Border Crossings Are Down As Obama Administration Continues Deporting Families

Homeland Security Secretary Jeh Johnson said the enforcement efforts aren't changing, despite criticism.
Homeland Security Secretary Jeh Johnson said the U.S. "will continue to enforce the immigration laws and secure our borders consistent with our priorities and values."
Homeland Security Secretary Jeh Johnson said the U.S. "will continue to enforce the immigration laws and secure our borders consistent with our priorities and values."
Andrew Harnik/Associated Press

WASHINGTON -- Homeland Security Secretary Jeh Johnson, under fire from Democrats for deportations and Republicans for border crossings, announced some positive news on Tuesday: The numbers of families and unaccompanied minors apprehended at the Southwest border fell last month.

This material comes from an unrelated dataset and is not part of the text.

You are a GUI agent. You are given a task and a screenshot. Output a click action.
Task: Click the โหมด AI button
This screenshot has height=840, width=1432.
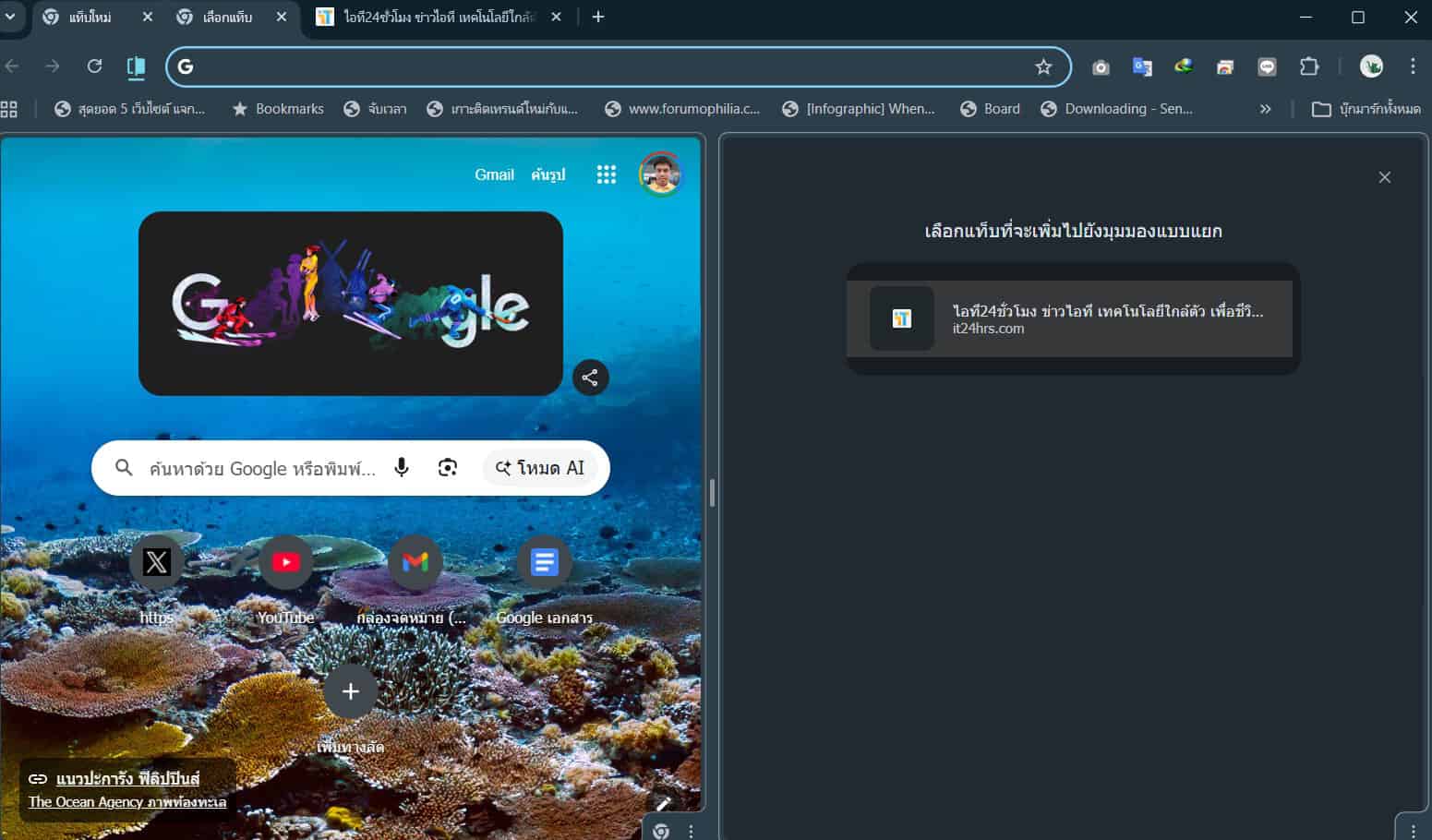click(540, 468)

Border agents picked up 3,145 family members in January, compared with 8,974 in December, according to figures released by DHS. They also apprehended 3,113 children traveling without parents, down from 6,786 the previous month. Johnson said in a statement that the overall number of Southwest border apprehensions, which the government says indicate how many people are attempting to cross without authorization, were at the lowest levels since January 2015.

The number of children and families coming to the U.S. without authorization climbed in the final months of last year, prompting concern about another border surge like the one in 2014 that overwhelmed border patrol and social service agencies. Many of the mothers and children picked up at the border have said they were fleeing violence in Central America.

Even with a dip last month, the apprehension figures remain considerably higher this fiscal year than during the same period in the 2015 fiscal year. From Oct. 1 to the end of January, DHS apprehended twice the number of unaccompanied children as agents did during the same period the prior fiscal year, and more than twice the number of families.

DHS began to conduct raids last month on families previously apprehended at the border that had received final orders of removal. Democrats and immigration advocates have warned that the mothers and children would be in grave danger if returned to El Salvador, Guatemala and Honduras.

The administration has remained firm on what officials call "enforcement actions," despite the public pressure. Johnson indicated that is not changing, although he said he had spoken to critics and has "great respect for the views expressed and those who expressed them."

"While the one-month decline in January is encouraging, this does not mean we can dial back our border security efforts," Johnson said in the statement. "Recent enforcement actions, which focus on those apprehended at the border on or after January 1, 2014, will continue."

Johnson emphasized that people apprehended at the border are priorities for deportation -- a rebuttal to arguments that the administration was failing to keep promises to remove "felons, not families" in its latest enforcement efforts. Johnson added that Immigration and Customs Enforcement "will not, except in emergency circumstances, apprehend an individual at a place of worship, a school, a hospital or doctor’s office or other sensitive location."

Johnson's statement was similar to a letter he and Secretary of State John Kerry sent last week to Democratic House members and senators defending their response to Central Americans coming to the U.S. In both the letter and the statement, Johnson talked up new efforts to expand refugee admissions in Central America so those eligible can apply within their country rather than making a risky trip to the U.S. without authorization. (Opponents of the raids have questioned why mothers and children are being deported to countries considered so dangerous they need a renewed refugee effort.)

"Our policy is clear: we will continue to enforce the immigration laws and secure our borders consistent with our priorities and values," Johnson said in his statement. "At the same time, we will offer vulnerable populations in Central America an alternative, safe and legal path to a better life."